KÜRTLER halktır, Güneydoğu ise harita. Ama ne yazık ki Avrupa bu basit denklemi kuramıyor.
Türkiye Cumhuriyeti'nin Kürt vatandaşlarına değil, ‘‘Güneydoğu’’ için ‘‘kültürel hak’’ istiyor. Diyarbakır'daki Kürtle İstanbul'dakini ayırıyor.
Oysa demokrasinin doğasında ayırmak değil birleştirmek vardır.
Örneğin Kürtçe yayın, Kürtçe kursları ve benzer demokratik açılımlar İbo protestocularının düşündüğü gibi ayrımcılığa hizmet etmez, hatta tam aksine birlikte yaşamayı kolaylaştırır, daha sağlam siyasi ve sosyal zemine taşır.

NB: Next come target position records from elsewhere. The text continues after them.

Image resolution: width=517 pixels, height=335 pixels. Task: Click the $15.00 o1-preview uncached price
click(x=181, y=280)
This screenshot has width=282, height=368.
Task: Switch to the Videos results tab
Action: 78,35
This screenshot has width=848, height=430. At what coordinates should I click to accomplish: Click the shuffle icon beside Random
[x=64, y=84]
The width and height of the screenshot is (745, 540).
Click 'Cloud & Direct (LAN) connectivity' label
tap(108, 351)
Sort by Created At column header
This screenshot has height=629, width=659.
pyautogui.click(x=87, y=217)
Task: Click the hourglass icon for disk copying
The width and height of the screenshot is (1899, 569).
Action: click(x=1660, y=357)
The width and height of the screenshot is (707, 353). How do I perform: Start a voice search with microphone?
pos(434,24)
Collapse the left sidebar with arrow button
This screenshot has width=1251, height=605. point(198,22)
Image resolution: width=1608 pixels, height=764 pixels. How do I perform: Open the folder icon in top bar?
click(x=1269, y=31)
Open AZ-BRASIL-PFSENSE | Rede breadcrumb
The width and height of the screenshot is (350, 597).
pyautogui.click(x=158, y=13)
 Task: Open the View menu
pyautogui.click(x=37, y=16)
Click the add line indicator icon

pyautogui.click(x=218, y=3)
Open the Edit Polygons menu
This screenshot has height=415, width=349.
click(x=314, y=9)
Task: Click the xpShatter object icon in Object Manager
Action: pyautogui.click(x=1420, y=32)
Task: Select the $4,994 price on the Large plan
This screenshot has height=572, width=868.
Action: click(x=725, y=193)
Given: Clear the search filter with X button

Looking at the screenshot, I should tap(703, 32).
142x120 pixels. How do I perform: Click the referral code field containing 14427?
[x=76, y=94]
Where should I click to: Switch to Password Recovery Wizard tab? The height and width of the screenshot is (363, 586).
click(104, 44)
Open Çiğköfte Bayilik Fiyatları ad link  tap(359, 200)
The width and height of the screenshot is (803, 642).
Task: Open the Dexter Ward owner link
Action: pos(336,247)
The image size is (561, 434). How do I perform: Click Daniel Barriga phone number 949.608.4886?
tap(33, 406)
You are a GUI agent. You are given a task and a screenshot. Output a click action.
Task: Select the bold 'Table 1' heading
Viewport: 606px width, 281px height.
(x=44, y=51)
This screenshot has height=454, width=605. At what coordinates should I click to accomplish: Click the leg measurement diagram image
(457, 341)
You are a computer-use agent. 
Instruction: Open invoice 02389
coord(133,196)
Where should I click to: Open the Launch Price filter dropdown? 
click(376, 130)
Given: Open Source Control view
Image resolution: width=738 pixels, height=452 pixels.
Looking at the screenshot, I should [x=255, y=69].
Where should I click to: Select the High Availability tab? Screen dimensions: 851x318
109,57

Üstelik Güneydoğu'ya özel hak talebi ise bana yıllar önce aynı topraklarda terör gerekçesiyle çizilen Olağanüstü Hal haritası ayıbını hatırlatır. Ha özel hukuk (hukuksuzluk?) ha özel hak... İkisi de ayrımcılık, dolayısıyla farkı ne? Ve muhtemel sorunuzu/hükmünüzü duyar gibiyim. Hayır Kürdistan'dan korkmuyorum. Kürtlerle her karış vatan toprağında eşit yaşamak arzusundayım, kimse haritayla azınlık ilan edilmesin istiyorum.
İKİ NOKTA
AB yolundaki son yılın ne kadar kanlı geçeceği tehdit listesinden belli: Önce türkücüler, şimdi gazeteciler. Keşke sövmeden yermeyi becerebilsek. Ama daha da kötüsü kızışan ortamda, durumdan vazife çıkarmak isteyenler olabilir. Zamanında kullanılıp bir kenara atılan çete artıkları yeniden görev aşkıyla harekete geçebilir. Tıpkı Akın Birdal olayındaki gibi. Ama bu kez temizlemesi çok daha zor olur, polis uyumasın!
Geçen hafta Kuran kursları yönetmeliği için Milli Eğitim Bakanı Hüseyin Çelik'e yüklendik, gazetecilik açısından kusurlu harekette bulunduk. Çünkü Çelik'in yönetmelikle ilgisi sadece dolaylıydı, işin asıl sahibi Diyanet'ti. Gerçi konu kapandı gibi ama özür borcu üstümüzde kalsın istemedik. Ayrıca Bakan Hüseyin Çelik'in de ‘‘devlet eliyle din ticaretine karşı olduğunu’’ duyduğumuza sevindik.
4*4 hızlı okuma
Cinnet getiren, silahı kendisine dönen polis memuru kimdir, tanışmak ister misiniz? Her on polisten yedisi, dört ve daha fazla çocuklu aileden gelir. Annelerin dörtte üçü ilkokul mezunudur, tıpkı kendi eşleri gibi. Babaları arasında lise ve üniversite mezunu yüzde 10'u aşmaz.
Polis kardeşimiz taşra çocuğudur. Yüzde 81.8'i köy, kasaba ve ilçe kökenlidir. Her beş polisten dördü normal lise veya teknik lise mezunudur, imam hatiplilerin payı sadece yüzde 6'dır. Polis mesleğini seçenlerin üçte ikisi üniversite sınavında başarısızdır.
1985-1997 yılları arasında şehit düşen polis sayısı 365'ti. Aynı dönemde intihar eden polis sayısı ise 184'tü. Yani şehitlerin yarısı kadar polis kendi eliyle canına kıydı. Kayıtlarda genellikle ‘‘kız meselesi’’ gibi muğlak ifadeler kullanıldı.
İntihar eden polislerin 112'si yani üçte ikisine yakını polis memuruydu. 45 intiharla polis memur adayları ikinci sırayı aldı, komiser yardımcısı düzeyinde 6 intihar olayına rastlandı. Aynı dönemde sadece tek bir Emniyet Müdürü intihar etti.